Interobserver agreement
Interobserver agreement in our sample was good or excellent across all analyses, ranging from 0.62 to 0.95, except for a single item (“ADC signal-to-noise ratio” that had reasonable agreement among observers, 0.32).
Qualitative component
For all evaluated criteria, except one of them (prostatic contours definition), good or excellent quality classification was always higher for the monoexponential sequence.
However, evidence of statistically significant differences was observed in only three categories: overall quality DWI, signal-to-noise ratio DWI and signal-to-noise ratio ADC (Table 1).
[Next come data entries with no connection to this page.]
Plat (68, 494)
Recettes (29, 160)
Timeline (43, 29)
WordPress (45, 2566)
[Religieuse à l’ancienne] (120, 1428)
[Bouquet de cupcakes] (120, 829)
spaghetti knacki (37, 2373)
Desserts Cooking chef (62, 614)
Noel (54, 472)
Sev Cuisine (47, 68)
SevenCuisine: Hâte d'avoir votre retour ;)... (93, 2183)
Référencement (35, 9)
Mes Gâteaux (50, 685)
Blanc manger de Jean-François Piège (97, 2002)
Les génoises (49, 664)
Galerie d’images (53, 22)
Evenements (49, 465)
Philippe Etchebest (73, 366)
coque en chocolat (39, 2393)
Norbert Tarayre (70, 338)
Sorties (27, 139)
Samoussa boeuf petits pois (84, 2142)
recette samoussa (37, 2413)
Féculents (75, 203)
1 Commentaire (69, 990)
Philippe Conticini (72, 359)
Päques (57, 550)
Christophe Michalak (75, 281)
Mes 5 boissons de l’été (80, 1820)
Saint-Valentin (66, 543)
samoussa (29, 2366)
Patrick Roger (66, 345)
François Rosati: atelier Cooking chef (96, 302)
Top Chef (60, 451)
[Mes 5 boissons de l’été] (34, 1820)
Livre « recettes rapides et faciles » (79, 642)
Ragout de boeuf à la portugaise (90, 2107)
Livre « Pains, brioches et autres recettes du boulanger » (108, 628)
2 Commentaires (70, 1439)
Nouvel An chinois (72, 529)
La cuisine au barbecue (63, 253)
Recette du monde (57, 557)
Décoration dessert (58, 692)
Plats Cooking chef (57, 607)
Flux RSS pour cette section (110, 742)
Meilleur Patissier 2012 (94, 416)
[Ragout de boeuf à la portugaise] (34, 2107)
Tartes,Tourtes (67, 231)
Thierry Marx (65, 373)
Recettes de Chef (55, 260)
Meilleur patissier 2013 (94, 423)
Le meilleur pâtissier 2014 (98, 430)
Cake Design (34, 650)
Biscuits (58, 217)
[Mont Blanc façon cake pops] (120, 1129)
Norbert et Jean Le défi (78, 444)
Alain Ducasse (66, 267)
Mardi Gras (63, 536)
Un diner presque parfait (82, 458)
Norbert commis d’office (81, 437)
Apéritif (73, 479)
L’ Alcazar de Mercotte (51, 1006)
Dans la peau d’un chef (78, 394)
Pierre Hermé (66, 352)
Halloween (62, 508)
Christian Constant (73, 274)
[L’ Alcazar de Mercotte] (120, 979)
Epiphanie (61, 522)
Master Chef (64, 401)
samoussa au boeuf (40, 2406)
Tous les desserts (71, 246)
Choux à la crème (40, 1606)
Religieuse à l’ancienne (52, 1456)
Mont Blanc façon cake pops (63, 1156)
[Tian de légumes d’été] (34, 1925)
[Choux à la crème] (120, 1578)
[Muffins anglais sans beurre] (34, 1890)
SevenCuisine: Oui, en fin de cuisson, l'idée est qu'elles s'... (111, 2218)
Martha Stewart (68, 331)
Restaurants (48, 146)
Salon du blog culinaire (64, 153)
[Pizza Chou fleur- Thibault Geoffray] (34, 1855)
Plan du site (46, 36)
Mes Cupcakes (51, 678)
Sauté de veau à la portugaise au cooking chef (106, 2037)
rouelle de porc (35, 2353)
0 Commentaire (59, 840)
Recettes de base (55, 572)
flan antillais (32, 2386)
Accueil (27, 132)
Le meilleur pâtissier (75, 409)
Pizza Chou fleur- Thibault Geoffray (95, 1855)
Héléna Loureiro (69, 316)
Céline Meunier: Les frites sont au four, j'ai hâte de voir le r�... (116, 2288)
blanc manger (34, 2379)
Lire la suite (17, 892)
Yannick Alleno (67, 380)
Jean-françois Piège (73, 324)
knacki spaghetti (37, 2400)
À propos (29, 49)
Table 1. Comparisons between biexponential and monoexponential sequences regarding qualitative variables.
| Qualitative evaluation criteria | Biexponential | Monoexponential | p value | ||
|---|---|---|---|---|---|
| Reader 1, DWI | |||||
| Overall quality | 0.046 | ||||
| Bad/very bad | 0 (0.0) | 0 (0) | |||
| Moderate | 8 (12.1) | 4 (6.1) | |||
| Good/excellent | 58 (87.9) | 62 (93.9) | |||
| Signal-to-noise ratio | 0.013 | ||||
| Bad/very bad | 0 (0) | 0 (0) | |||
| Moderate | 15 (22.7) | 6 (9.1) | |||
| Good/excellent | 51(77.3) | 60 (90.9) | |||
| Contrast resolution/zonal anatomy definition | 0.059 | ||||
| Bad/very bad | 0 (0) | 0 (0) | |||
| Moderate | 10 (15.2) | 5 (7.6) | |||
| Good/excellent | 56 (84.8) | 61(92.4) | |||
| Lesion versus background definition | -- | ||||
| Do not apply | 52 (78.8) | 51 (77.3) | |||
| Bad/very bad | 1 (1.5) | 0 (0) | |||
| Moderate | 8 (12.1) | 3 (4.5) | |||
| Good/excellent | 5 (7.6) | 12 (18.2) | |||
| Prostatic contours definition | 0.414 | ||||
| Bad/very bad | 0 (0) | 0 (0) | |||
| Moderate | 6 (9.1) | 8 (12.1) | |||
| Good/excellent | 60 (90.9) | 58 (87.9) | |||
| Image distortion | -- | ||||
| Bad/very bad | 2 (3.0) | 0 (0) | |||
| Moderate | 9 (13.6) | 10 (15.2) | |||
| Good/excellent | 55 (83.3) | 56 (84.8) | |||
| Artifacts | 0.317 | ||||
| Bad/very bad | 1 (1.5) | 1 (1.5) | |||
| Moderate | 10 (15.2) | 9 (13.6) | |||
| Good/excellent | 55 (83.3) | 56 (84.8) | |||
| Reader 2, ADC | |||||
| Overall quality | -- | ||||
| Bad/very bad | 2 (3.0) | 0 (0) | |||
| Moderate | 17 (25.8) | 6 (9.1) | |||
| Good/excellent | 47 (71.2) | 60 (90.9) | |||
| Signal-to-noise ratio | <0.001 | ||||
| Bad/very bad | 7 (10.6) | 1 (1.5) | |||
| Moderate | 33 (50.0) | 3 (4.5) | |||
| Good/excellent | 26 (39.4) | 62 (93.9) | |||
| Contrast resolution/zonal anatomy definition | 0.292 | ||||
| Bad/very bad | 2 (3.0) | 1 (1.5) | |||
| Moderate | 19 (28.8) | 13 (19.7) | |||
| Good/excellent | 45 (68.2) | 52 (78.8) | |||
| Lesion versus background definition | -- | ||||
| Do not apply | 52 (78.8) | 50 (75.8) | |||
| Bad/very bad | 1 (1.5) | 0 (0) | |||
| Moderate | 4 (6.1) | 4 (6.1) | |||
| Good/excellent | 9 (13.6) | 12 (18.2) | |||
| Prostatic contours definition | 0.102 | ||||
| Bad/very bad | 1 (1.5) | 1 (1.5) | |||
| Moderate | 9 (13.6) | 5 (7.6) | |||
| Good/excellent | 56 (84.8) | 60 (90.9) | |||
| Image distortion | 0.050 | ||||
| Bad/very bad | 2 (3.0) | 1 (1.5) | |||
| Moderate | 12 (18.2) | 8 (12.1) | |||
| Good/excellent | 52 (78.8) | 57 (86.4) | |||
| Artifacts | 0.223 | ||||
| Bad/very bad | 2 (3.0) | 1 (1.5) | |||
| Moderate | 8 (12.1) | 7 (10.6) | |||
| Good/excellent | 56 (84.8) | 58 (87.9) | |||
| Total | 66 (100) | 66 (100) | |||
Results expressed as n (%). DWI: diffusion weighted imaging; ADC: apparent diffusion coefficient.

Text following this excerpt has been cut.